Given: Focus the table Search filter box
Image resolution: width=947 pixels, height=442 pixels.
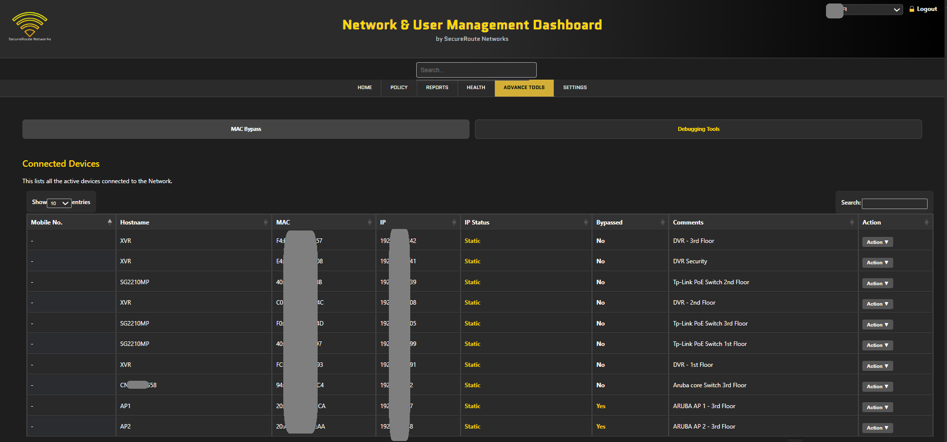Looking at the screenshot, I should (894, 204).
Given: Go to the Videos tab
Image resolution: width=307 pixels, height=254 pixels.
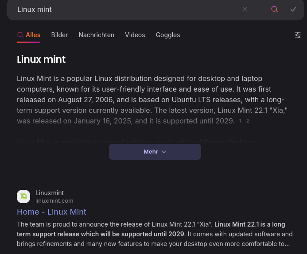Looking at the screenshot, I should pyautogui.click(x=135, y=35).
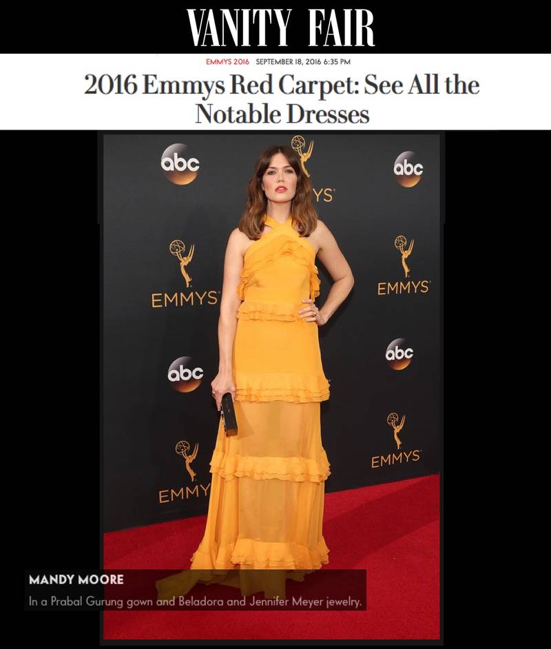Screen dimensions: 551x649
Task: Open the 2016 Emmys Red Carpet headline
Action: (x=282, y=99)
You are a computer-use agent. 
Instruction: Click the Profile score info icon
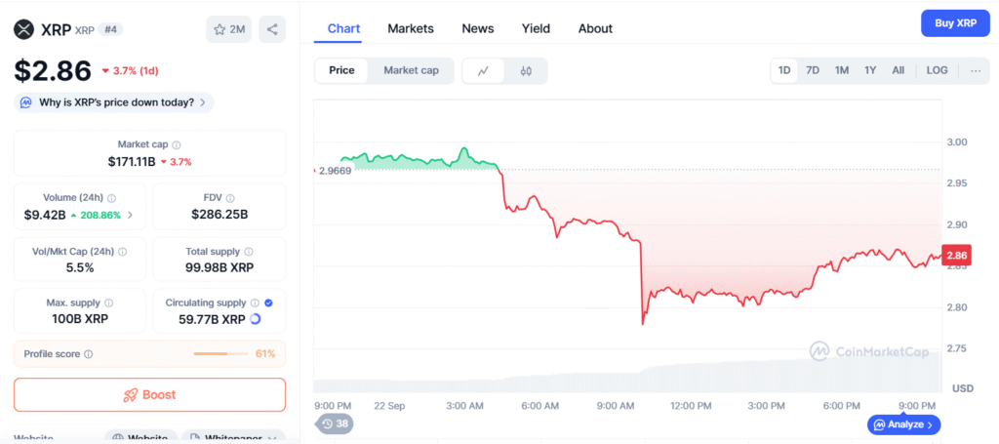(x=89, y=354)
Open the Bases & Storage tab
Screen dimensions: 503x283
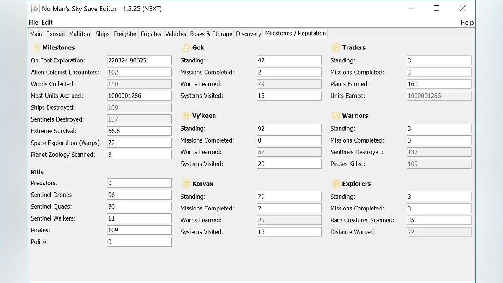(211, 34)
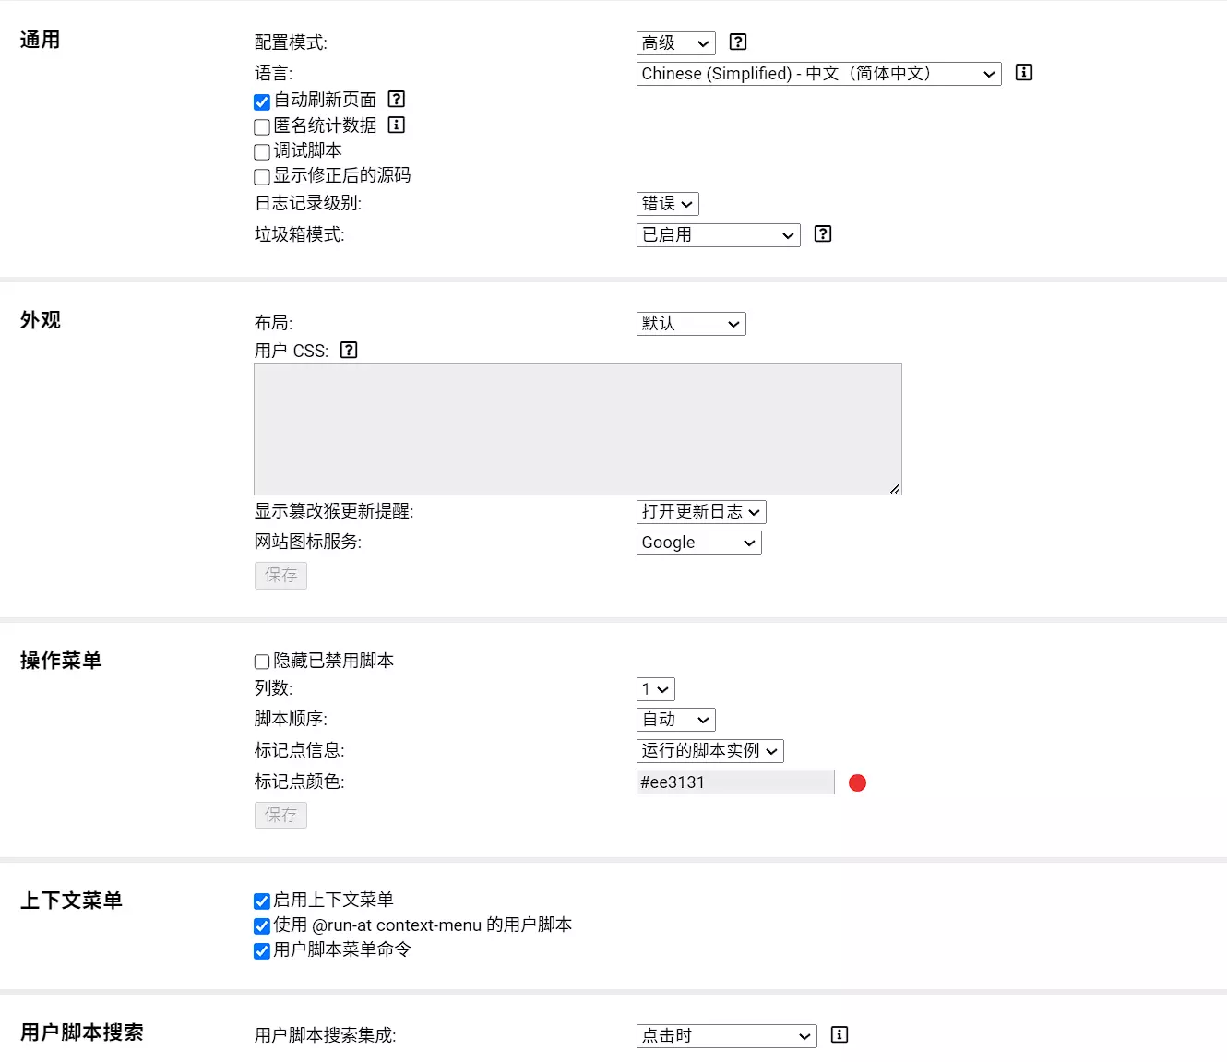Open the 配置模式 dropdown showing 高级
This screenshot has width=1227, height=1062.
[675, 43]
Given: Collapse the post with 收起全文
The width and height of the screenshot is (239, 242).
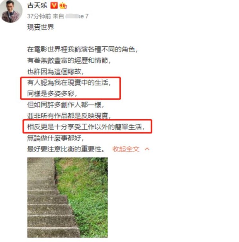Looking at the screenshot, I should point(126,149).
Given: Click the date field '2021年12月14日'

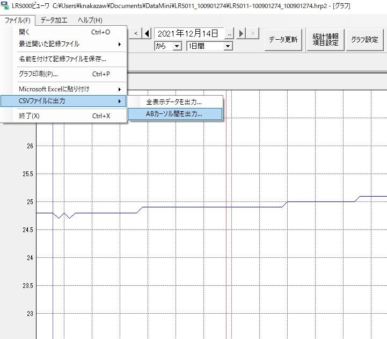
_ _ _ _
[Description of the task]: What is needed is an exact transcription of the lines from the one holding "Image resolution: width=307" to the end of the data, with every picture left out.

[Exercise answer]:
Image resolution: width=307 pixels, height=254 pixels.
Looking at the screenshot, I should pyautogui.click(x=135, y=35).
Screen dimensions: 551x649
Task: Open the 2016 Emmys Red Carpet headline
Action: (x=282, y=99)
You are a computer-use agent. 
Instruction: Click the Profile score info icon
(x=89, y=354)
Open the Bases & Storage tab
Screen dimensions: 503x283
(211, 34)
Open the 配置模式 dropdown showing 高级
This screenshot has width=1227, height=1062.
[675, 43]
Given: Collapse the post with 收起全文
The width and height of the screenshot is (239, 242).
Looking at the screenshot, I should point(126,149).
Given: Click the date field '2021年12月14日'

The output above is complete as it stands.